Everybody's talking,
and they won't stop the hate they emanate.
They tell stories,
scrawl the hatred
that they hold within.
Misdirected hatred
because they're
insecure
or bullied
or their parents are
divorced
or alcoholic
or abusive.
But sometimes she don't care.
Some days,
some very painful days,
she don't really care why they hate me.
she just hates
that she hates
that they hate
anything she loves.
Because some terrible days
it is all just too much hate.
Even though they all have a story to tell,
they all have a hateful little story to keep.
They'll make a deal with her,
a secret for a secret.
A deal that they only keep the hardened half-way.
A story for a story,
no,
they won't tell you theirs.
But her secrets,
they are all smeared across the stall doors and walls
in marker and pen and pencil
now, because she has said too much.
We all have secrets,
it is a sacred part of us.
But some of us have been hurt.
Some of us are missing our secrecy.
Those hurt
and pained
and abused
people who hurt
and pain
and abuse her.
They tear the little secrets out of her,
ripping them from her soul
while the blood of her own dark
guilt and embarassment and love
just spills like anything but wine.
And they take one more virtue:
her dignity.
So she finds herself bare,
naked of any value
while those who have taken her faults
and filled themselves with her empty imperfections
just so they can say to have it,
they use the blood she has shed to paste her
secrets,
dirty secrets
on the wall.
And the words on the hollow tin doors,
they hurt,
because they are
true.
Everyone sees the words,
and they must ask her,
Is it true?
and she must deny what she knows is real.
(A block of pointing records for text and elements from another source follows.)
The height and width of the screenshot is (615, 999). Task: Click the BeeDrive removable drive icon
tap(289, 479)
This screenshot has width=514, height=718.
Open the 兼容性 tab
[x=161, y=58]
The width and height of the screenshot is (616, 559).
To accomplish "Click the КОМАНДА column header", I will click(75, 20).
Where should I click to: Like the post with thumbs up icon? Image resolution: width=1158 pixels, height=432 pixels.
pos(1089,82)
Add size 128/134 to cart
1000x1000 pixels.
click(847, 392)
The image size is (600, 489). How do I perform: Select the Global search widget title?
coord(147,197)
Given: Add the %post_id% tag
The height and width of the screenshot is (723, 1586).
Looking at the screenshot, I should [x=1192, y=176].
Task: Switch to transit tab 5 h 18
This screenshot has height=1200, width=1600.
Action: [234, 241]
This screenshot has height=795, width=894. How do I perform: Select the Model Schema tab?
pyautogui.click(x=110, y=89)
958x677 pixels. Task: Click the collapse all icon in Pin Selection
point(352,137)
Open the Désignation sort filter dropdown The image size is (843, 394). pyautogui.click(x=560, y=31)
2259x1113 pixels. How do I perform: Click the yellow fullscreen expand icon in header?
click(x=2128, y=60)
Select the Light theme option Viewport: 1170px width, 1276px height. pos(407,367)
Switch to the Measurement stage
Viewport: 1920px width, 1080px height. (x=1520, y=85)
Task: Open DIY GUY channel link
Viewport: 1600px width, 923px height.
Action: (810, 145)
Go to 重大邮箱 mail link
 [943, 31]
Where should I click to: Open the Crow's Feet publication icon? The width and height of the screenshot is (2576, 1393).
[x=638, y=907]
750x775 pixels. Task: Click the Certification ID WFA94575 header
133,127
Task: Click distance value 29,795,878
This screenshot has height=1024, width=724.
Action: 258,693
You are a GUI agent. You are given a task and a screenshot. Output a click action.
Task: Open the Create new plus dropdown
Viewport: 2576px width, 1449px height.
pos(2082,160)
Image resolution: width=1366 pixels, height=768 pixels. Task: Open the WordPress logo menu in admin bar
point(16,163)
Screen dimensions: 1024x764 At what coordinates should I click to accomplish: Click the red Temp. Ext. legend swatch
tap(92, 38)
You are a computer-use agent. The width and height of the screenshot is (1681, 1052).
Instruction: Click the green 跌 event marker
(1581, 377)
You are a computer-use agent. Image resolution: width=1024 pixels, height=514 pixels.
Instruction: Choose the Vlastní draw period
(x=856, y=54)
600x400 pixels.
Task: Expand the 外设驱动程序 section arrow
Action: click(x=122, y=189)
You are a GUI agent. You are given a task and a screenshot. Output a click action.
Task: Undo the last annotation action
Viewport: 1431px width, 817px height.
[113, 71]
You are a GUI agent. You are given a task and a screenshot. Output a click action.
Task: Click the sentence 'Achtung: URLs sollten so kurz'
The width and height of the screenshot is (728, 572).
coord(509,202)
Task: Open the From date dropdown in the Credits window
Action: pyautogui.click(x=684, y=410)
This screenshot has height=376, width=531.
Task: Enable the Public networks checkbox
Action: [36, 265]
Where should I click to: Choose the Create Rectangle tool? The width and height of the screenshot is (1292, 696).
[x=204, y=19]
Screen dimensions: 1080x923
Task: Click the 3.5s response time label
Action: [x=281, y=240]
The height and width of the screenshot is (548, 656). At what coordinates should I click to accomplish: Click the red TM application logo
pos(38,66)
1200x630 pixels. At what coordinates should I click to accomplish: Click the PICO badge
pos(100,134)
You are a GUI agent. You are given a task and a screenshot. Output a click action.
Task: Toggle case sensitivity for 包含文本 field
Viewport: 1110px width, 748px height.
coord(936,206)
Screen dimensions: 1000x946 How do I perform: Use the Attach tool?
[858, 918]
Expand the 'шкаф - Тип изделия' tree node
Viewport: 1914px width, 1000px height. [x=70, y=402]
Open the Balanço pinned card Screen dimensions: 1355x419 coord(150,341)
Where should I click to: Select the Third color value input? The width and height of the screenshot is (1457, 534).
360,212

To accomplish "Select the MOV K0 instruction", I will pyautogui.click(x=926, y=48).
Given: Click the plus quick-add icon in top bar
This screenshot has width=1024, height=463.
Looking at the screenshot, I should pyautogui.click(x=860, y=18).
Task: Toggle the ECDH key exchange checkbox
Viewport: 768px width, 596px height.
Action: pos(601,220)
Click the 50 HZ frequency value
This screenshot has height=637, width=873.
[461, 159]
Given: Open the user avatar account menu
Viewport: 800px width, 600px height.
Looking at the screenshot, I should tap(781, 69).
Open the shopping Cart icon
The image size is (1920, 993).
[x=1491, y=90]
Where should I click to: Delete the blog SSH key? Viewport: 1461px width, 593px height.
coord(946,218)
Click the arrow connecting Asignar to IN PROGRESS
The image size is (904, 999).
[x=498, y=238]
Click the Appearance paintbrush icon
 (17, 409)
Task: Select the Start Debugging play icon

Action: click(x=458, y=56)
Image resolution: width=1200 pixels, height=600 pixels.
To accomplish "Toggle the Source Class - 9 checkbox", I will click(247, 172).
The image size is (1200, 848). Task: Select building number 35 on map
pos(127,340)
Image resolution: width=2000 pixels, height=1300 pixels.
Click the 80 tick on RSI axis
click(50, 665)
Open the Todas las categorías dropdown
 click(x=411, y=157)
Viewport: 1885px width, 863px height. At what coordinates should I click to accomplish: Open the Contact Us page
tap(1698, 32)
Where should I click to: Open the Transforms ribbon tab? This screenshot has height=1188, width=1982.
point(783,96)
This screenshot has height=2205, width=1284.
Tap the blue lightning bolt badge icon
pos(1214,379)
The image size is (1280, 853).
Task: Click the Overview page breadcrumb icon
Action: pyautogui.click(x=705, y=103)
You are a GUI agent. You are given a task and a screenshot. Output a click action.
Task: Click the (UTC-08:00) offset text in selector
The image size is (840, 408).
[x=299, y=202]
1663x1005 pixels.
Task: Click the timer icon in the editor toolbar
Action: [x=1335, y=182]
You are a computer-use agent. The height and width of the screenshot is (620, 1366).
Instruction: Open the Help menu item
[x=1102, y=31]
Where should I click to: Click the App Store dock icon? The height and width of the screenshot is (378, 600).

It is not invisible to the ones who are supposed to stop it,
but they nearly ignore the overall sins.
They look through the rules,
and put it in the files
and call the parents
so that the horrible children
who are still undeserving of this,
can both just get beaten for one more
bruise or broken bone.
Because the teachers at the
School of Hate
think they know it all,
think that this girl is safe now.
Yes, they have stopped one crime
but started two more.
And even though
one victory
and two losses
have been so clearly obvious
that they are hidden,
the words on the wall have been
scrubbed off by a man who is used to the
hate.
And for a day,
they all feel grateful
because maybe,
just maybe,
the memories
will all just fade away
into the darkness from which they came
and will forever stay engulfed in.
And then tomorrow
the words are back.
A girl
who cuts herself
because her mom tells her that
she hates her
because she's dumb
cries in the bathroom
where she hides from the rest of
society,
and the tears flood
the whole wide world.
And she turns around,
and she knows the door was cleaned yesterday
by the man with the denim jacket.
But what she doesn't know
is that the girl with the
press-on nails were in here yesterday,
and they scraped through the paint with their hate.
Why don't you just
switch schools,
or disappear,
or die?
it asks her,
the girls who wrote that
don't know how often
the girl who cuts just wants to.
And the girl stares down at her wrist,
and she decides.
Now they'll be satisfied,
and she makes the cut.
Dreams gone,
wishes gone.
She goes quickly.
And somewhere deep in the fiery flames of all versions of hatred,
the girls with press-on nails
guiltily pretend to cry at the other girls funeral.
Sitting two rows ahead of them,
is the janitor with the denim jacket
the father of the girl in the casket.